FERROL360 | Jueves 21 mayo 2020 | 00:00
La propuesta de la Xunta de Galicia de intentar controlar la afluencia a playas con un sistema de cita previa que regule el aforo ha suscitado un rechazo casi unánime desde los ayuntamientos. También desde la Deputación, cuyo presidente aseguró que está «muy bien tomar decisiones desde un Boletín Oficial del Estado o un Diario Oficial de Galicia».
«Incluso desde el Boletín Oficial da Provincia», señaló Valentín González Formoso en una entrevista en Radio Ferrol Cadena SER. El también alcalde de As Pontes destacó que desde «el tablón de un Ayuntamiento» no se ven las cosas tan sencillas: «Es la vida real, la calle; el que tiene que abrir la playa, vigilarla».
A su juicio, «la gente tiene que ser respetuosa», máxime cuando «el alcalde no tiene una varita mágica con la que le nazcan recursos como grelos en una huerta». Sostiene que un regidor tiene las «limitaciones de una persona normal» y que las posibilidades de un consistorio son ínfimas ante una iniciativa de esta envergadura.
Alcaldes
«Controlar la entrada en la playa de Valdoviño… me río yo de esa aplicación si nos basamos en el criterio de prudencia que está ordenando Sanidad», consideró González Formoso. El alcalde de Cedeira, Pablo Moreda, valoró que le «parece un total disparate e unha falta total de coñecemento da costa galega» en su cuenta personal de la red social Facebook.

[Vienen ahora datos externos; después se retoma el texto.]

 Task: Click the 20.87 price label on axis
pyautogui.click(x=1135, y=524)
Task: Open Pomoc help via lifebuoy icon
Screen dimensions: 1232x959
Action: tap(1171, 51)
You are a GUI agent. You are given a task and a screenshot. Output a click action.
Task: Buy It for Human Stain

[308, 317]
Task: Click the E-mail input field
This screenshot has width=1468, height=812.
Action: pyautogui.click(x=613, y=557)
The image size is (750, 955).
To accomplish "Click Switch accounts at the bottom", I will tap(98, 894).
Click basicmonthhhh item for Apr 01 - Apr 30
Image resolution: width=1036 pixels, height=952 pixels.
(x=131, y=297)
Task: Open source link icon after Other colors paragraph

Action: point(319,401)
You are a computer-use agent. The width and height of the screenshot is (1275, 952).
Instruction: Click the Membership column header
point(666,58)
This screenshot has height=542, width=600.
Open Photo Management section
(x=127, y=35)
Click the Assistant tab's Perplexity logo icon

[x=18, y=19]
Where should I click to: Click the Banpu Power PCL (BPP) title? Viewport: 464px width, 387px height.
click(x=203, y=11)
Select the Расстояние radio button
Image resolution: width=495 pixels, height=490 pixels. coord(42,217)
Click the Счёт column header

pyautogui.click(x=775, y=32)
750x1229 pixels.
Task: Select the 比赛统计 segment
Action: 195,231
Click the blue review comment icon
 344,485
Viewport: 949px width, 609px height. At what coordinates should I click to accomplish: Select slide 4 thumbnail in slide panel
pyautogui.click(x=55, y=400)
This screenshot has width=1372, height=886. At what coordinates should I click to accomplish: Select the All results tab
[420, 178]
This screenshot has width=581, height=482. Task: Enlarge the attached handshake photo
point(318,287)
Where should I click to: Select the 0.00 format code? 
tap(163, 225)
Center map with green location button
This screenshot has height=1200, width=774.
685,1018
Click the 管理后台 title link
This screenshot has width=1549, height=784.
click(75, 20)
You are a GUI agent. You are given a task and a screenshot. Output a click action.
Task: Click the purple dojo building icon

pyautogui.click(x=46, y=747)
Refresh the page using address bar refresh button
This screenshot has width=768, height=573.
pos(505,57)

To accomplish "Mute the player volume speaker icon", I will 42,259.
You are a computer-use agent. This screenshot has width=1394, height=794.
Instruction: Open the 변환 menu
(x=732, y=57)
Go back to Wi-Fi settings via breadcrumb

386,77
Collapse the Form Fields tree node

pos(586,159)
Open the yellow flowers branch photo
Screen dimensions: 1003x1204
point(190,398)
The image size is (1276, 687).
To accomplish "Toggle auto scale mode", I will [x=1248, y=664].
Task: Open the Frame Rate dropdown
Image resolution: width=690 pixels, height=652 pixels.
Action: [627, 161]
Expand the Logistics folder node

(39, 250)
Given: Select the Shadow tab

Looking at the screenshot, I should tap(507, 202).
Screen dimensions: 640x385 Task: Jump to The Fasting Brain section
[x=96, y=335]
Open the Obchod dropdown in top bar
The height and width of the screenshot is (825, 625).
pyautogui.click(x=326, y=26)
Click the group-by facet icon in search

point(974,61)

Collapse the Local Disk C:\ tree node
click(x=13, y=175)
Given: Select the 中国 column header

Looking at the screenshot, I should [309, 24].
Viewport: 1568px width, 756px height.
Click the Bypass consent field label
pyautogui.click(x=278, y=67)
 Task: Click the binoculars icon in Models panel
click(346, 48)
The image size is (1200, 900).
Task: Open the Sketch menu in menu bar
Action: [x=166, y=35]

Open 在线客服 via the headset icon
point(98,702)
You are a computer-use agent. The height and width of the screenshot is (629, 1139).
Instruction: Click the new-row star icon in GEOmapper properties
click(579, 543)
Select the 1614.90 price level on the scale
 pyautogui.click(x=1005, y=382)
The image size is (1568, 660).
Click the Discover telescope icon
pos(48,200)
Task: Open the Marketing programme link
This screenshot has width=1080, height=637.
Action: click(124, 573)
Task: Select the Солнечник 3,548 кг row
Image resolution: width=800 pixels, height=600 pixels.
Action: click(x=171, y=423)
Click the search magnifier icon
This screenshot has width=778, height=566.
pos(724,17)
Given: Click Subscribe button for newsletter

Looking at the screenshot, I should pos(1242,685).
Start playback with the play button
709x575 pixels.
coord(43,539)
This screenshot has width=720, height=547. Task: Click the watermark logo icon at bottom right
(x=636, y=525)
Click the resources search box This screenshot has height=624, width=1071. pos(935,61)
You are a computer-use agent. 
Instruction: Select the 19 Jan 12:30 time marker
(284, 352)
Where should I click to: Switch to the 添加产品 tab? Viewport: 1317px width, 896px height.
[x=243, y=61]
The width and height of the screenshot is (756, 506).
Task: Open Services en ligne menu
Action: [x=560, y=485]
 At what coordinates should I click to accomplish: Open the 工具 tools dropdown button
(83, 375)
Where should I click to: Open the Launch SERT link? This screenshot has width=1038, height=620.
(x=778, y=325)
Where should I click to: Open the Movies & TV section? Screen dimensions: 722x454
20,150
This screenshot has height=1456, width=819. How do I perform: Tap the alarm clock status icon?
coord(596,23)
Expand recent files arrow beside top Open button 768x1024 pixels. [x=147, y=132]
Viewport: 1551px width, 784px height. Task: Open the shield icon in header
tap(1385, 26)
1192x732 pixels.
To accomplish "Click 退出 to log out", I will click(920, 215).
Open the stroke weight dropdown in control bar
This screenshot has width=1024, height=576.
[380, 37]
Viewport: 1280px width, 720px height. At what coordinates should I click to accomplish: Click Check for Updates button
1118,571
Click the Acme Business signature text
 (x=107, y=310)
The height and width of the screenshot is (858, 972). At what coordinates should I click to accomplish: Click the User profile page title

Su homólogo en Valdoviño, Alberto González, admitió en la misma plataforma que no sitúa este plan como factible: «Sinceramente, no lo veo; no veo que nuestros vecinos tengan que pedir cita para ir a sus playas». En todo caso, detalló que el Concello está «trabajando para realizar un control adecuado de las playas, aunque todo pasa por una cosa, respeto».
El alcalde de Ares, Julio Iglesias, sostuvo, también en Facebook, que los «concellos empezamos a estar muy desbordados». Así, opinó que al «vigente marasmo normativo y continuo cambio en su interpretación quieren sumarle cita previa en playas; los concellos pagando el pato, qué bonito invitar mandando que el vino lo pague otro».